Instructions for the task:
Scan the lines below for the string "will". Reply with how many match, and no other words.

Task inputs:

────

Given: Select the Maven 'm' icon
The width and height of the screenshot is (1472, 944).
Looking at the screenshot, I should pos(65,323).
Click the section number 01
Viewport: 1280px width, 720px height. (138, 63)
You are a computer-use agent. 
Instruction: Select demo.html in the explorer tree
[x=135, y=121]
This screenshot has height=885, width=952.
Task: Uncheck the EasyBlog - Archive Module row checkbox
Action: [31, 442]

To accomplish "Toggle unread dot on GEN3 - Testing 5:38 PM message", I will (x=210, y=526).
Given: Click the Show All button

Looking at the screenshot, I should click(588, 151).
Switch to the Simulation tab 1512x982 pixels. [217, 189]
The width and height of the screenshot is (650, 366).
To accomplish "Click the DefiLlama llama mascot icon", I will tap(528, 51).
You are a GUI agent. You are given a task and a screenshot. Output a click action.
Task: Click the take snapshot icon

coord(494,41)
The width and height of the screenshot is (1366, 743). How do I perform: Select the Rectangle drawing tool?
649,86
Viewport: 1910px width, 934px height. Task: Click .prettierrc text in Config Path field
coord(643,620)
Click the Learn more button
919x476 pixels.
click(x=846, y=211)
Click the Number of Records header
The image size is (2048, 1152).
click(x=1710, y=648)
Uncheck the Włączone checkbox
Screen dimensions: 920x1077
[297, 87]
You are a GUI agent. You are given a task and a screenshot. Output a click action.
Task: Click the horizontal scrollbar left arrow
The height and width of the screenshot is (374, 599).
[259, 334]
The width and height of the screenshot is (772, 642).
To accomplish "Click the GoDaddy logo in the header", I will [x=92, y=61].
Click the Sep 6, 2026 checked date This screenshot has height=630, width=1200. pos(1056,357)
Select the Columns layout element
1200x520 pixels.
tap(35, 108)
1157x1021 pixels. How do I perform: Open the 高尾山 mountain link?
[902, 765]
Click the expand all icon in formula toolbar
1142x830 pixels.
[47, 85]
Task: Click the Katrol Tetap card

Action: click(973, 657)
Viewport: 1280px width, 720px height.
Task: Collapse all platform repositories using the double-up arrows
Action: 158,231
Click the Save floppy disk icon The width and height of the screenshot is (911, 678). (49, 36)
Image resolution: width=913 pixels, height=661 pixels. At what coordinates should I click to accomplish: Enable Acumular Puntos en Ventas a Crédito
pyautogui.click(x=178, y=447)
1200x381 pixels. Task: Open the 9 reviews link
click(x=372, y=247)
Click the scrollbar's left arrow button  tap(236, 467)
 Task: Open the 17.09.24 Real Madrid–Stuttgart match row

────

Task result:
3